(Written problem): Format the following rows as a numbered list, omitting any blank lines.

[Extracted rows]

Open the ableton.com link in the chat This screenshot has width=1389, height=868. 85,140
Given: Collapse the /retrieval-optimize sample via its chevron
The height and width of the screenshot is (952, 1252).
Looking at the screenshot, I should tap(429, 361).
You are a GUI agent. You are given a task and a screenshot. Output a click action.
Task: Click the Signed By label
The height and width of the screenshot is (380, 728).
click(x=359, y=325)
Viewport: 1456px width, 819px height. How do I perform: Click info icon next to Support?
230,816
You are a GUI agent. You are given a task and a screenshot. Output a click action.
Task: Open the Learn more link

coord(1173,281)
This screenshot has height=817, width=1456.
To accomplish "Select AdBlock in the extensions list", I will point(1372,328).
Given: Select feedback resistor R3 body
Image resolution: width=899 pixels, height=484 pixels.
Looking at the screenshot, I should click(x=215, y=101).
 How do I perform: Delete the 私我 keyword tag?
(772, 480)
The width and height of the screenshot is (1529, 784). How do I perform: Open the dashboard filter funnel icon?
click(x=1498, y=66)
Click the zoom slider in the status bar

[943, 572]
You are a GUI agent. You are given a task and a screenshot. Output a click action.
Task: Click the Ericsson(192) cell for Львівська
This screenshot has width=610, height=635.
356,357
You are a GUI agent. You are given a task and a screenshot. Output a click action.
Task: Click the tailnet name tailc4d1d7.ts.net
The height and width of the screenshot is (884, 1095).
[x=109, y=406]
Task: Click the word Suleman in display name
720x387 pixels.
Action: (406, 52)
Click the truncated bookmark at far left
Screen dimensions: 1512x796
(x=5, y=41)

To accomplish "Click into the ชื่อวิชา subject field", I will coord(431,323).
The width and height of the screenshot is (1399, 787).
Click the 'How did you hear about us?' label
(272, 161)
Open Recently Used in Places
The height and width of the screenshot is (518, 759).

(Task output):
1. Open the ableton.com link in the chat This screenshot has width=1389, height=868. 85,140
2. Given: Collapse the /retrieval-optimize sample via its chevron
3. The height and width of the screenshot is (952, 1252).
4. Looking at the screenshot, I should tap(429, 361).
5. You are a GUI agent. You are given a task and a screenshot. Output a click action.
6. Task: Click the Signed By label
7. The height and width of the screenshot is (380, 728).
8. click(x=359, y=325)
9. Viewport: 1456px width, 819px height. How do I perform: Click info icon next to Support?
10. 230,816
11. You are a GUI agent. You are given a task and a screenshot. Output a click action.
12. Task: Open the Learn more link
13. coord(1173,281)
14. This screenshot has height=817, width=1456.
15. To accomplish "Select AdBlock in the extensions list", I will point(1372,328).
16. Given: Select feedback resistor R3 body
17. Image resolution: width=899 pixels, height=484 pixels.
18. Looking at the screenshot, I should click(x=215, y=101).
19.  How do I perform: Delete the 私我 keyword tag?
20. (772, 480)
21. The width and height of the screenshot is (1529, 784). How do I perform: Open the dashboard filter funnel icon?
22. click(x=1498, y=66)
23. Click the zoom slider in the status bar
24. [943, 572]
25. You are a GUI agent. You are given a task and a screenshot. Output a click action.
26. Task: Click the Ericsson(192) cell for Львівська
27. This screenshot has width=610, height=635.
28. 356,357
29. You are a GUI agent. You are given a task and a screenshot. Output a click action.
30. Task: Click the tailnet name tailc4d1d7.ts.net
31. The height and width of the screenshot is (884, 1095).
32. [x=109, y=406]
33. Task: Click the word Suleman in display name
34. 720x387 pixels.
35. Action: (406, 52)
36. Click the truncated bookmark at far left
37. Screen dimensions: 1512x796
38. (x=5, y=41)
39. To accomplish "Click into the ชื่อวิชา subject field", I will coord(431,323).
40. The width and height of the screenshot is (1399, 787).
41. Click the 'How did you hear about us?' label
42. (272, 161)
43. Open Recently Used in Places
44. The height and width of the screenshot is (518, 759).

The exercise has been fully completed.